Required action: I need the lines below from the one with "Task: Click the 1000 y-axis tick label" down to the one with "Given: Collapse the Past Leaves section" reproduced exactly, both ends included, and nothing else.

### Available data ###

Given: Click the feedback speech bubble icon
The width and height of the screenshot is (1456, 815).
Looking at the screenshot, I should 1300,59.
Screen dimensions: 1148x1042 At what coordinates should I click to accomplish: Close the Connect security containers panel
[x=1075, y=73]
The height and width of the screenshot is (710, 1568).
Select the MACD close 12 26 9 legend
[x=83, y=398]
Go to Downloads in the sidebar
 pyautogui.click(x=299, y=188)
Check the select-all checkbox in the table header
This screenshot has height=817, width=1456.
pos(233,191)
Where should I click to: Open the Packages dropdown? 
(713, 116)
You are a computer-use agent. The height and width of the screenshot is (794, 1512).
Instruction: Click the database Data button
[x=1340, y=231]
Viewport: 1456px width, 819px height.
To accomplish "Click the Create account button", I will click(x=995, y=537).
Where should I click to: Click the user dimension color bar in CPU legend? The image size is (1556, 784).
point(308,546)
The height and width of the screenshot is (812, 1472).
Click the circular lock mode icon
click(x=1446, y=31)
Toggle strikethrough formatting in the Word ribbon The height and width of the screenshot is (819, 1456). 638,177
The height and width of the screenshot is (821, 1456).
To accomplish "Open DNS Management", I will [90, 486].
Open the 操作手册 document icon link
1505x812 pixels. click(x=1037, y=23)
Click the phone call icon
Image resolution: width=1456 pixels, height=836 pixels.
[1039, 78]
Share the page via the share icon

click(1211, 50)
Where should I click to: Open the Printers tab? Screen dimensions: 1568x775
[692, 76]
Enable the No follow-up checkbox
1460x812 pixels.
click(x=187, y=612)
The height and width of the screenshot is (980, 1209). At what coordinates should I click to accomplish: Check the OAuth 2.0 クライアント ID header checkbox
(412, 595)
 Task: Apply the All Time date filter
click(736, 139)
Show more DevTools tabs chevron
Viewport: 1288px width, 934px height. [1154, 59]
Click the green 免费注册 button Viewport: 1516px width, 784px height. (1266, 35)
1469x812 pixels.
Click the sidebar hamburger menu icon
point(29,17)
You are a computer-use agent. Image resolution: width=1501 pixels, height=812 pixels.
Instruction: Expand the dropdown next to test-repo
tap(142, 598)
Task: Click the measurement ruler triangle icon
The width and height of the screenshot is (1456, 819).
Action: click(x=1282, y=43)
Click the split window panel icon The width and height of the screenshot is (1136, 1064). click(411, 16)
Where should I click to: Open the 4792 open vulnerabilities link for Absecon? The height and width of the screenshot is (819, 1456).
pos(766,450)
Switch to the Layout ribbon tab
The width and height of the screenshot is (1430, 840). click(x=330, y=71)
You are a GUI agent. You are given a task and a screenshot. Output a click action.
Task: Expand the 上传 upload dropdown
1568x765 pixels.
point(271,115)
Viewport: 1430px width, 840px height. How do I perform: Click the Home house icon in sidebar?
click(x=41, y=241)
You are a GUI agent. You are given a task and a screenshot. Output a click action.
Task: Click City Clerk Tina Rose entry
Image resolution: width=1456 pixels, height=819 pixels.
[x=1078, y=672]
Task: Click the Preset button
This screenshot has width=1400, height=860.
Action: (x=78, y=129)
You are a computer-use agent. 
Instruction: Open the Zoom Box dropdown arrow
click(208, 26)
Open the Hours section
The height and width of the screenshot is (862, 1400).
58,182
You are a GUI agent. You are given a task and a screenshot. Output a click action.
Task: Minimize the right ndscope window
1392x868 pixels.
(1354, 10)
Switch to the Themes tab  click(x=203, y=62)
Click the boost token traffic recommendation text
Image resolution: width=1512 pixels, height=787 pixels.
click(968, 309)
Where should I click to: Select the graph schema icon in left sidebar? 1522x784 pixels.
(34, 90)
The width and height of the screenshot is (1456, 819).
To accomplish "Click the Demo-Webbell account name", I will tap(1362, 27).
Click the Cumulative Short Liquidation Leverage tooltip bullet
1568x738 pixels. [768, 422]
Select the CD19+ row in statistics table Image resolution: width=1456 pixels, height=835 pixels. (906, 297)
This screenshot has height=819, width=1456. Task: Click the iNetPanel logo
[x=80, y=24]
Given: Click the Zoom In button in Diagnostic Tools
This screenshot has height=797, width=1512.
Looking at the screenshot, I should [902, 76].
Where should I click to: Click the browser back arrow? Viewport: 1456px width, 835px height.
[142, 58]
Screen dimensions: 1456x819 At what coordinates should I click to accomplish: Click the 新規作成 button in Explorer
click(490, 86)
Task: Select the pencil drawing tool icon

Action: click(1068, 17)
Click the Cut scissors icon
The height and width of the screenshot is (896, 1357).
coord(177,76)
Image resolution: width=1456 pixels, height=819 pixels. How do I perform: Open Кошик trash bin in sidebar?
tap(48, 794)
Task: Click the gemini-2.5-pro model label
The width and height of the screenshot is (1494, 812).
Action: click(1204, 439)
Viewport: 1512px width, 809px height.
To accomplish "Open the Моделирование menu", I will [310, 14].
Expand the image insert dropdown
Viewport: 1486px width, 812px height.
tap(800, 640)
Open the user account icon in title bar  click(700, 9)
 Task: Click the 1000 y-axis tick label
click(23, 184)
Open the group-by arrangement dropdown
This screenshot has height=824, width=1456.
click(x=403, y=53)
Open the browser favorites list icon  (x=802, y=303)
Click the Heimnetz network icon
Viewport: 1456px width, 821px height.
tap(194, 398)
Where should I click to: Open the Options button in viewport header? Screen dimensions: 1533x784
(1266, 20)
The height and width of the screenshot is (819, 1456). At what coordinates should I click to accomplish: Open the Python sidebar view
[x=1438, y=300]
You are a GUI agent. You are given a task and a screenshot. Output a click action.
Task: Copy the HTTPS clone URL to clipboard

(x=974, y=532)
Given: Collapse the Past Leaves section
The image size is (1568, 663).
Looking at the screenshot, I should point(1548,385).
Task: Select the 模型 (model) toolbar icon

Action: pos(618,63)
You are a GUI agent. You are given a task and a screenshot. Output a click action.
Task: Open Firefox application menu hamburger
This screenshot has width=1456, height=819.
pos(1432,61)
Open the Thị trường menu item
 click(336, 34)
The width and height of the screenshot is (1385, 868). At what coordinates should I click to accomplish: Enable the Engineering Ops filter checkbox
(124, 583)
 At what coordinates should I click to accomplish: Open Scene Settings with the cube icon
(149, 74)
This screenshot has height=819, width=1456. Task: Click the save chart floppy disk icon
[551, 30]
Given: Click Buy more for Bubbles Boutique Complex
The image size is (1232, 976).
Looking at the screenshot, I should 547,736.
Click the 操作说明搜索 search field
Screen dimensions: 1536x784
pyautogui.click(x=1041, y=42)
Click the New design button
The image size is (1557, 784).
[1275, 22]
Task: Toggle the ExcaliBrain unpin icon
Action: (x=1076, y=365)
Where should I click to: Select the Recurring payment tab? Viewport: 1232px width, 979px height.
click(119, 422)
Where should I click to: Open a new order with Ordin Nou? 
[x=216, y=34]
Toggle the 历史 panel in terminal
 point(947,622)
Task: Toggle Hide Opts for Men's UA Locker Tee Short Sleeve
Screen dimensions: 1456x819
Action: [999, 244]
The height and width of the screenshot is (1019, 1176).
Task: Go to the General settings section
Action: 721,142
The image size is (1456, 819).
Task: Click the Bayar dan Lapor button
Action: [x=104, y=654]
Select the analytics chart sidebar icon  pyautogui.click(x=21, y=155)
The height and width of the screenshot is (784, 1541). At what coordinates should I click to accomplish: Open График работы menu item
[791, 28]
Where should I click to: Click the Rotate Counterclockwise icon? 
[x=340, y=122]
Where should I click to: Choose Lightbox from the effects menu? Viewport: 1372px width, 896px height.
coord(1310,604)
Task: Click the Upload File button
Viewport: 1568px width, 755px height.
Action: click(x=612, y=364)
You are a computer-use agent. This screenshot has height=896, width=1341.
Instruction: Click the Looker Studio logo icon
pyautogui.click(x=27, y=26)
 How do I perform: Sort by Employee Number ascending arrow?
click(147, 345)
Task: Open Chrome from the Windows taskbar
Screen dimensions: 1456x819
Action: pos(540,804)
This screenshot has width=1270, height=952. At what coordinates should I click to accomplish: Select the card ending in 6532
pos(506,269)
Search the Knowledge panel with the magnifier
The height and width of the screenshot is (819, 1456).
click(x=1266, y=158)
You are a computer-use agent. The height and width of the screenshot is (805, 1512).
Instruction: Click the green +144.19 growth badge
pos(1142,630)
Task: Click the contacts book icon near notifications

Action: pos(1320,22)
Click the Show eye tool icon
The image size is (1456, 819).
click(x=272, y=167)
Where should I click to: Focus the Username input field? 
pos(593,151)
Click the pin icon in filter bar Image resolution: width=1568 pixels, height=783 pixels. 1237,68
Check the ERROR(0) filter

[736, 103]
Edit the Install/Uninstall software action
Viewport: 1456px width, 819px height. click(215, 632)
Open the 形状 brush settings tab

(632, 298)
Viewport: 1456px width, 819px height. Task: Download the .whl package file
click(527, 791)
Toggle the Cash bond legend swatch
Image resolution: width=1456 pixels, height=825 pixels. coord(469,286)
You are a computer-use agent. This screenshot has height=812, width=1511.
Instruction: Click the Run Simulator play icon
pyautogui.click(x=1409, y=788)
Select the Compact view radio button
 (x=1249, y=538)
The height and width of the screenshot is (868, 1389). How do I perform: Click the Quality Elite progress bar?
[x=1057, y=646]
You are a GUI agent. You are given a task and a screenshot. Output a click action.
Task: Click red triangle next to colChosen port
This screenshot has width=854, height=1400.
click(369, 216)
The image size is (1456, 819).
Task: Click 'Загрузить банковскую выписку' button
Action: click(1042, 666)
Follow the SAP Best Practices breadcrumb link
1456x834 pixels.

###

Response for this exercise:
 Task: Click the 1000 y-axis tick label
click(23, 184)
Open the group-by arrangement dropdown
This screenshot has height=824, width=1456.
click(x=403, y=53)
Open the browser favorites list icon  (x=802, y=303)
Click the Heimnetz network icon
Viewport: 1456px width, 821px height.
tap(194, 398)
Where should I click to: Open the Options button in viewport header? Screen dimensions: 1533x784
(1266, 20)
The height and width of the screenshot is (819, 1456). At what coordinates should I click to accomplish: Open the Python sidebar view
[x=1438, y=300]
You are a GUI agent. You are given a task and a screenshot. Output a click action.
Task: Copy the HTTPS clone URL to clipboard

(x=974, y=532)
Given: Collapse the Past Leaves section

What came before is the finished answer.